Himmelstein Torque Sensors undergo NVLAP Accredited (Lab Code 200487-1) Calibrations conforming to ISO/IEC 17025:2017. Here are some of the conditions that exist during calibration.

• The laboratory is held at a constant temperature
• No significant temperature gradients exist in the Test Item
• No significant temperature gradients exist in the Calibration Stand or Connecting Shafts
• No significant extraneous loads are applied to the Test Item.
• The Test Item and all Instrumentation are thoroughly warmed up before calibration
• Applied calibration loads are static and precisely known
• Transient torque effects are damped and allowed to decay before recording data

In real world testing it’s virtually impossible to replicate these and other laboratory conditions. Matters are exacerbated during rotating torque measurements. During rotation there are power producing and power absorbing elements in the drive train. Because they have losses, they generate heat which causes the temperature to rise, and more importantly, causes temperature gradients. Power producers and absorbers have poles, pistons, gears, etc. that generate periodic torque variations which, in turn, can excite torsional resonances (more info). Because of these factors as well as the practical inability to minimize field misalignments and extraneous loads and to provide adequate stabilization, field test conditions never duplicate those in the calibration laboratory.
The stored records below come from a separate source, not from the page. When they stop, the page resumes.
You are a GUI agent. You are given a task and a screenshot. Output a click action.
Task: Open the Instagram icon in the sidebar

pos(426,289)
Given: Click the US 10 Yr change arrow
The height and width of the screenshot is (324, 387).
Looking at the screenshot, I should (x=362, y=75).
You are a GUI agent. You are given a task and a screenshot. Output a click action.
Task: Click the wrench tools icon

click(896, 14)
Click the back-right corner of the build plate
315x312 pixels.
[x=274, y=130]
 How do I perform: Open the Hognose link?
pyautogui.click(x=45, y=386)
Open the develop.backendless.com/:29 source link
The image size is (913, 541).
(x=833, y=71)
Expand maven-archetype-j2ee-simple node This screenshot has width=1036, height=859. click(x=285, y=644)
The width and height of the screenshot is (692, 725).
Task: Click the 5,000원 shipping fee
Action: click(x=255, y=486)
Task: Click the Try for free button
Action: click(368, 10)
As a result, it’s not possible to specify the accuracy of field measurements. No responsible, knowledgeable Sensor Manufacturer does. What is done is to provide, and guarantee, sensor response understated, relevant conditions. Those specifications then permit a user to compare the performance of different products.

To satisfy accuracy requirements and account for unknown test conditions, there is a growing consensus to use a sensor whose Combined Error¹ is 25% or less than the desired accuracy. When applied to a Himmelstein sensor, that ratio will virtually always result in meeting or exceeding the accuracy goal. The probability of meeting the accuracy goal is reduced when the ratio is more than 25%.
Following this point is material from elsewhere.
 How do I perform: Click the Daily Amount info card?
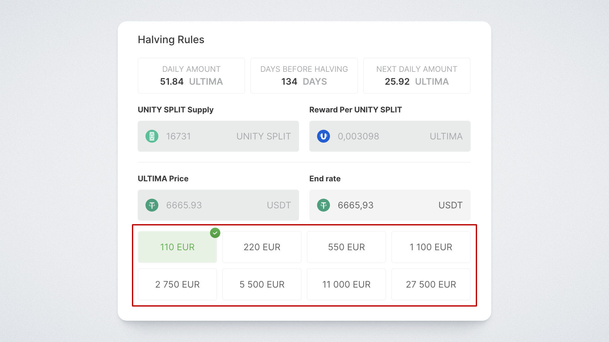click(x=191, y=76)
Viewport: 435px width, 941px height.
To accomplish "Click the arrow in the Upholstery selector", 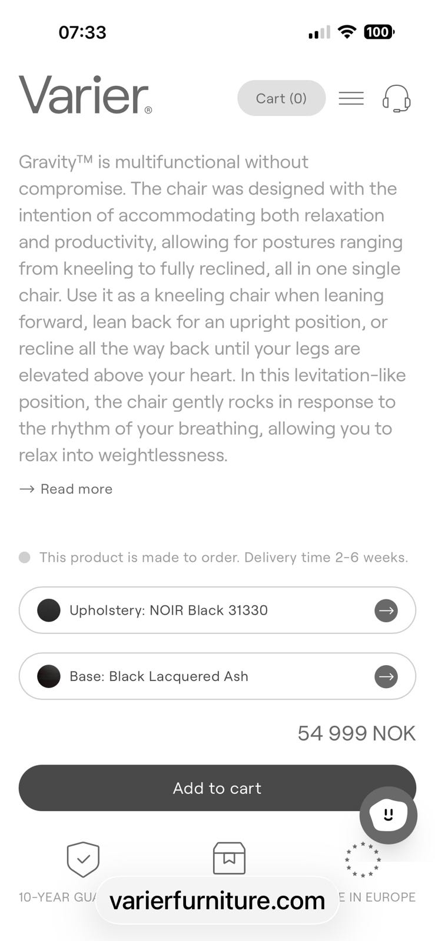I will point(386,610).
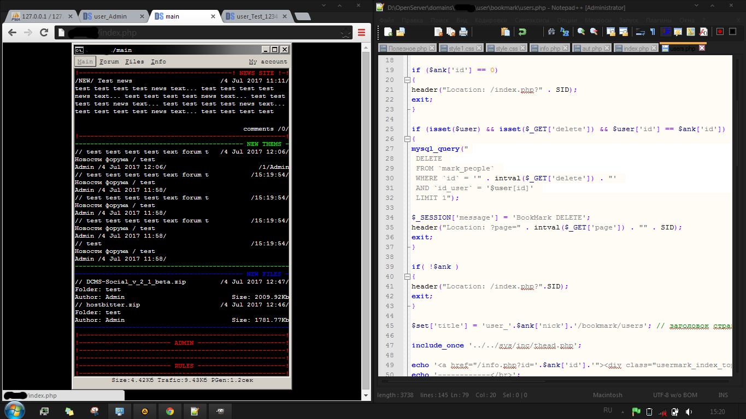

Europeans have defined a parameter called “Accuracy Class²”, a combination of 4 common specifications. However, like individual parameter specifications it’s useful for comparing sensor models; it can’t predict the accuracy of field measurements. Recent Himmelstein products specify “Accuracy Class”, as defined in Europe, for our European customers.
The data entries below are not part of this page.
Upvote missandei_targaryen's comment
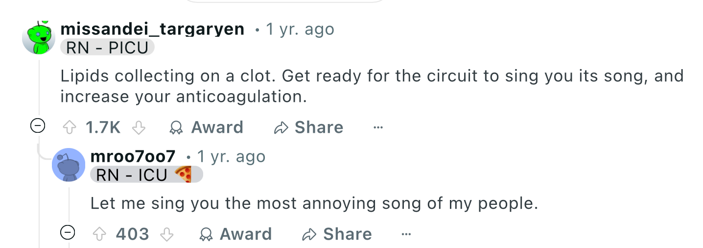 70,128
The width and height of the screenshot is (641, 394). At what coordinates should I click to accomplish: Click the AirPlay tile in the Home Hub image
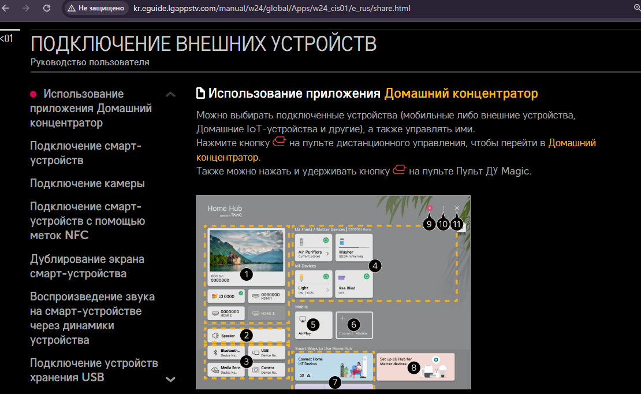[x=314, y=325]
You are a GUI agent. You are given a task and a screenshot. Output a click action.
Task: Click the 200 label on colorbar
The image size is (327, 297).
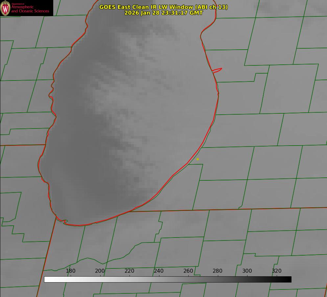coord(100,271)
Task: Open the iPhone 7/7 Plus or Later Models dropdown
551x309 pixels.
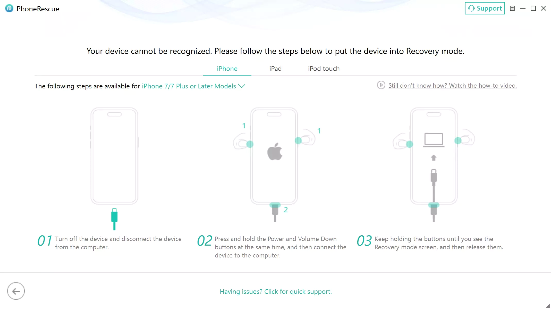Action: 193,86
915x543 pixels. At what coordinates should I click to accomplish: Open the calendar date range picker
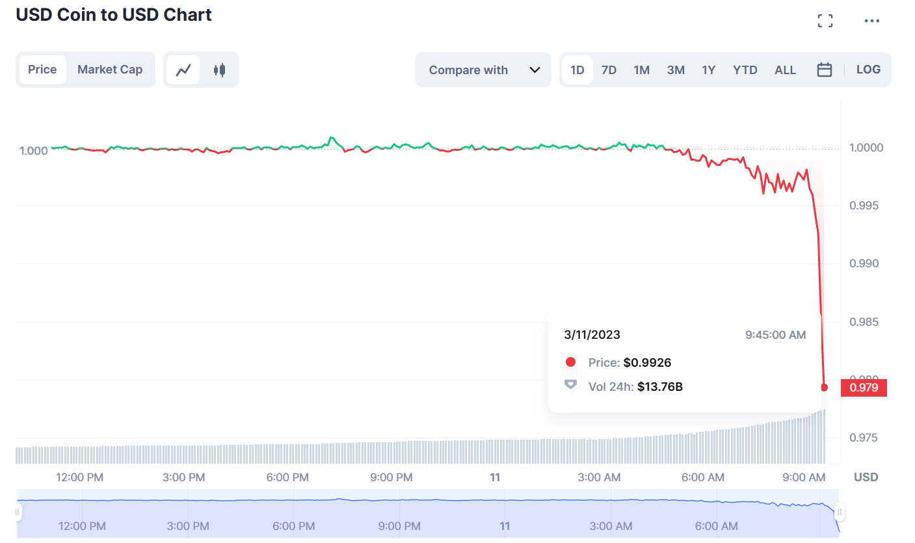tap(825, 70)
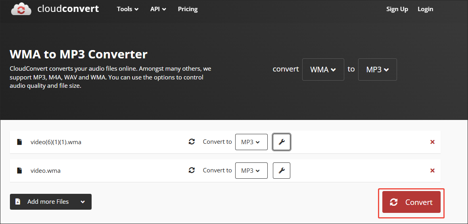This screenshot has width=468, height=224.
Task: Open settings wrench for video.wma
Action: click(282, 170)
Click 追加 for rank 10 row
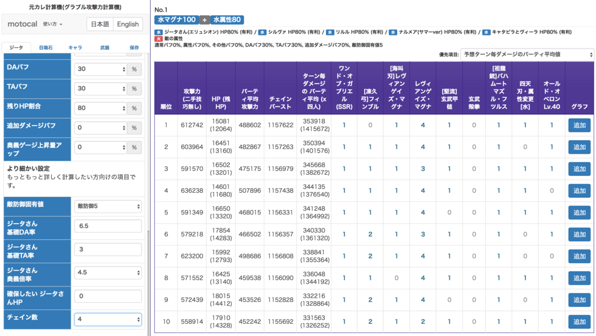The height and width of the screenshot is (336, 596). click(579, 321)
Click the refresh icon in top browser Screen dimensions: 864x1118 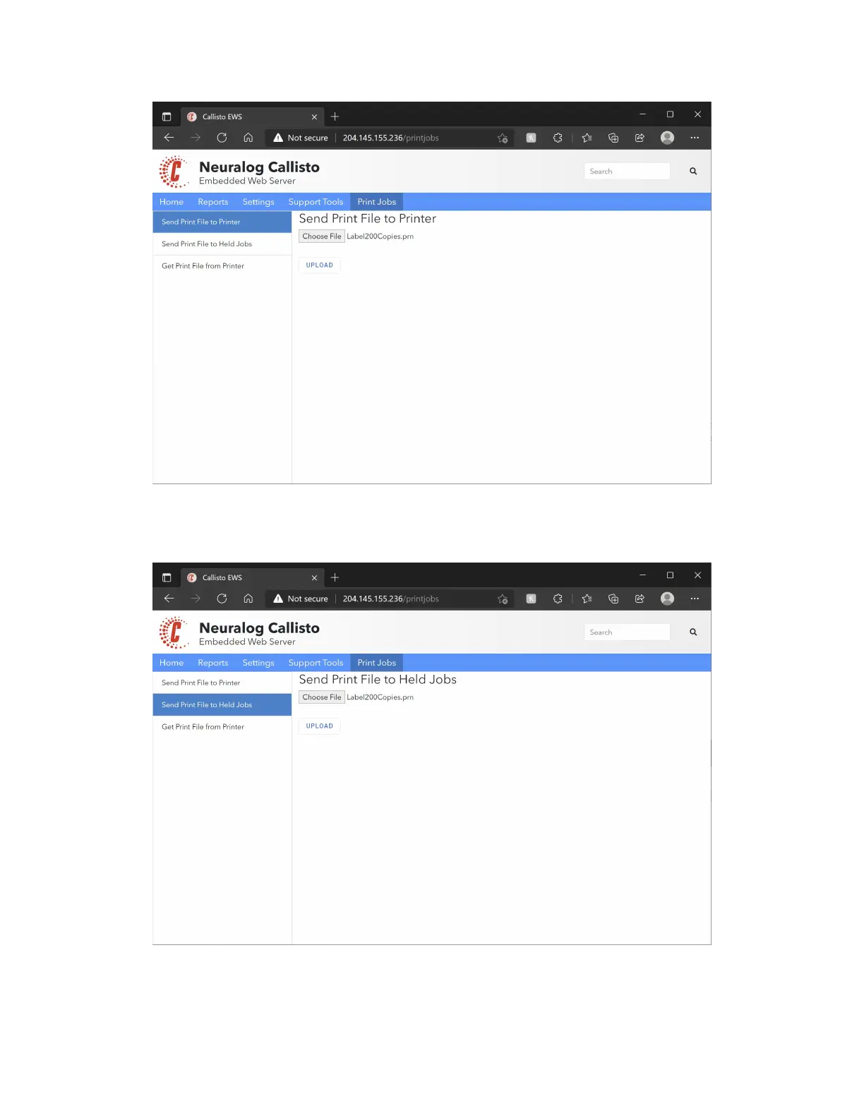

1. Combined Error is the greatest deviation of ascending and descending calibration points (Himmelstein uses 21) from the sensors’ Best Fit Line. It includes the effects of Non-Linearity, Hysteresis, and Non-Return to Zero. It is expressed as a percent of full scale.
2. Accuracy Class is the greatest of Combined Error, Repeatability, Zero Drift and Span Drif t over 10 °C. It is expressed as a percent of full scale.